Ce niveau de mobilisation, bien que significatif, reste inférieur aux dépenses publiques engagées sur la même période. Celles-ci ont atteint 2.180,2 milliards de CDF, soit un écart de près de 396 milliards de CDF, traduisant un déséquilibre de trésorerie à court terme.
L’analyse par régie met en évidence une contribution contrastée des principales administrations financières. La Direction générale des impôts (DGI) arrive en tête avec 817,7 milliards de CDF, représentant environ 46 % des recettes totales. Elle est suivie par la Direction générale des douanes et accises (DGDA), qui a mobilisé 495,2 milliards de CDF, tandis que la Direction générale des recettes administratives, judiciaires, domaniales et de participations (DGRAD) a généré 471,6 milliards de CDF.
Des dépenses rigides dominées par la masse salariale
Du côté des dépenses, les décaissements ont été principalement orientés vers les charges courantes. La masse salariale des agents et fonctionnaires de l’État s’est élevée à 1.087,7 milliards de CDF, soit près de la moitié des dépenses totales. Les frais financiers, quant à eux, ont représenté 13,3 milliards de CDF.
La prépondérance de ces postes, difficilement compressibles à court terme, met en évidence les contraintes structurelles qui pèsent sur les finances publiques et limitent les marges d’ajustement budgétaire.
Un déficit trimestriel inférieur aux prévisions
Le bilan des trois premiers mois de l’exercice 2026 apporte toutefois un éclairage plus nuancé. La situation financière de l’État s’est soldée par un déficit de 1.578,6 milliards de CDF, contre un déficit programmé de 3.288,3 milliards de CDF dans le plan de trésorerie.
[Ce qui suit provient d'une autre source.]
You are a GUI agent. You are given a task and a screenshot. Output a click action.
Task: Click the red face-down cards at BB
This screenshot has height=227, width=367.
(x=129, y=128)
Ainsi, le déficit effectivement enregistré représente moins de la moitié du niveau anticipé, suggérant une exécution budgétaire plus contenue que prévu sur la période. Sur le trimestre, les recettes cumulées ont atteint 5.631,4 milliards de CDF, pour des dépenses de 7.210 milliards de CDF.
La Banque centrale du Congo précise que le gap de trésorerie a été couvert par des ressources issues des titres publics et d’autres financements qualifiés de « sains ». Cette approche traduit un recours au marché intérieur de la dette, sans financement monétaire du déficit, en ligne avec les objectifs de stabilité macroéconomique.
Si cette stratégie permet de préserver les équilibres à court terme, elle pose néanmoins la question de la soutenabilité de la dette intérieure, dans un contexte de besoins de financement persistants.